= Jonathan Overend =

English radio journalist

Jonathan Overend is an English presenter, commentator and reporter working for ITV Sport, BBC Sport, Times Radio, ATP Media and Premier League Productions. He also runs his own production company, NinetyFour19 Ltd.

Overend began his radio career as a volunteer at Hospital Radio Chelmsford. He joined BBC Essex in 1989, while still studying for his A levels. After studying journalism Overend became the UK's youngest full-time sports producer in 1994, at the age of 21. He then became a co-presenter of the BBC Essex Drivetime show.

In 1997 he joined BBC Sport to work on BBC Radio 5 Live as a reporter. He took over as the station's main tennis reporter in 2002 from Iain Carter and became correspondent a year later. In an 11-year tenure, he commentated on over 50 tennis tournaments, covering all of Roger Federer's Grand Slam titles, and Andy Murray's career from junior to world No.3. After the 2013 Wimbledon Championships, Overend accepted a new position as a presenter of 5 Live Sport, as well as reporting and commentating on football.
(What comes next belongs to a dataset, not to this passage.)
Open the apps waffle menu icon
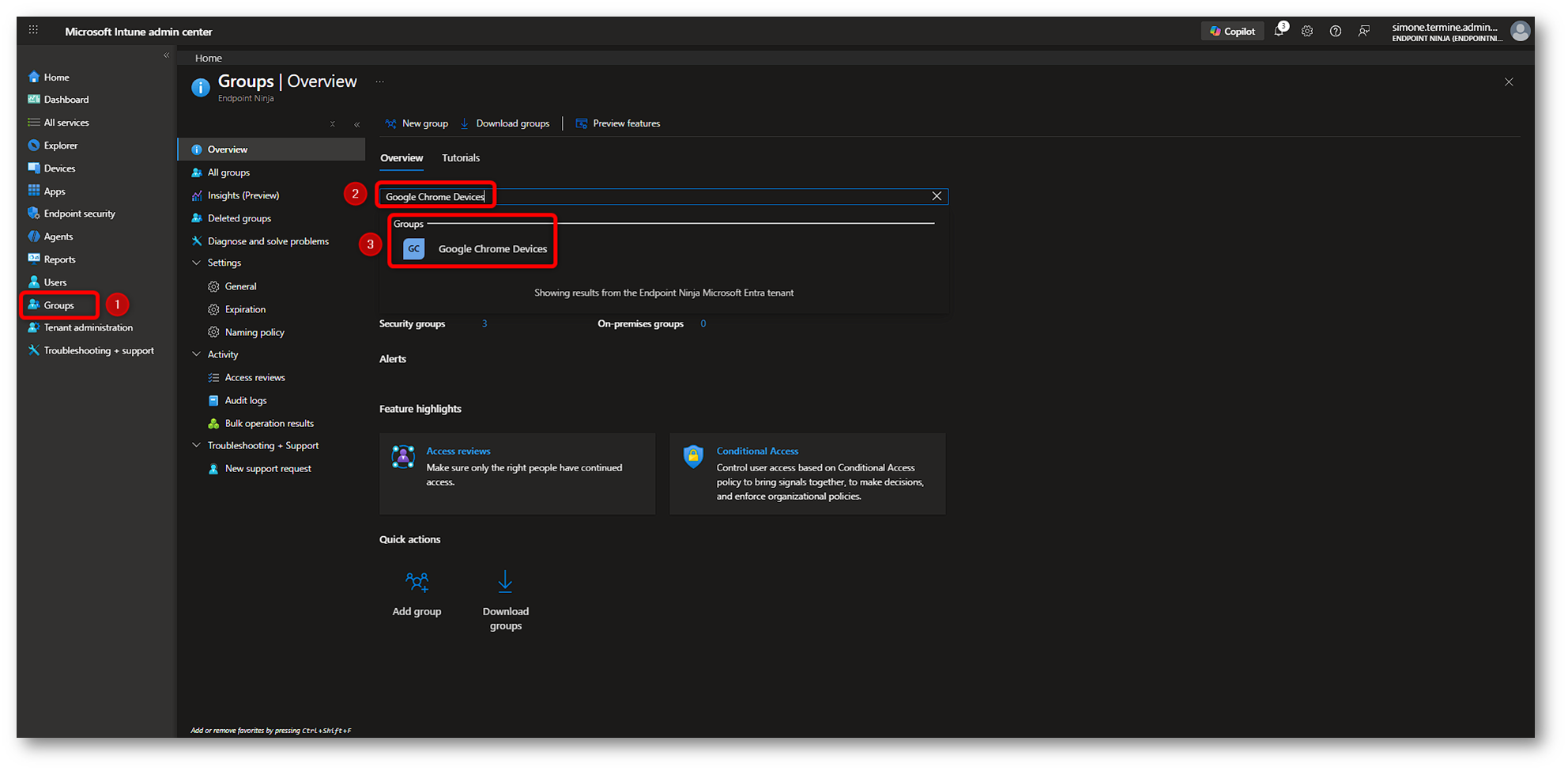 click(33, 31)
He was the second lead presenter for 5 Live at the 2014 FIFA World Cup and was the main host for the network at the 2016 Paralympic Games. He reported from the 2017/2018 Ashes Tour and, in 2019, ended a five-year tenure as anchor of the Sunday afternoon Premier League programme.

In 2020, after a brief spell working for BBC Sounds on an Education podcast, part of the BBC's lockdown offering to parents and schoolchildren, it was announced Overend was leaving the BBC staff to go freelance. In September 2020, he joined the commentary team for ITV on the French Open tennis.

In January 2021, Overend was the host and producer of the documentary podcast series "Emergency on Planet Sport" which explored the little-discussed topic of sport and climate change. The programmes led to wider media coverage of the topic on both BBC and Sky.

Overend won the 2010 Sports Journalists' Association Sports Broadcaster of the Year award.

He is 6 ft 4 in tall and has two children.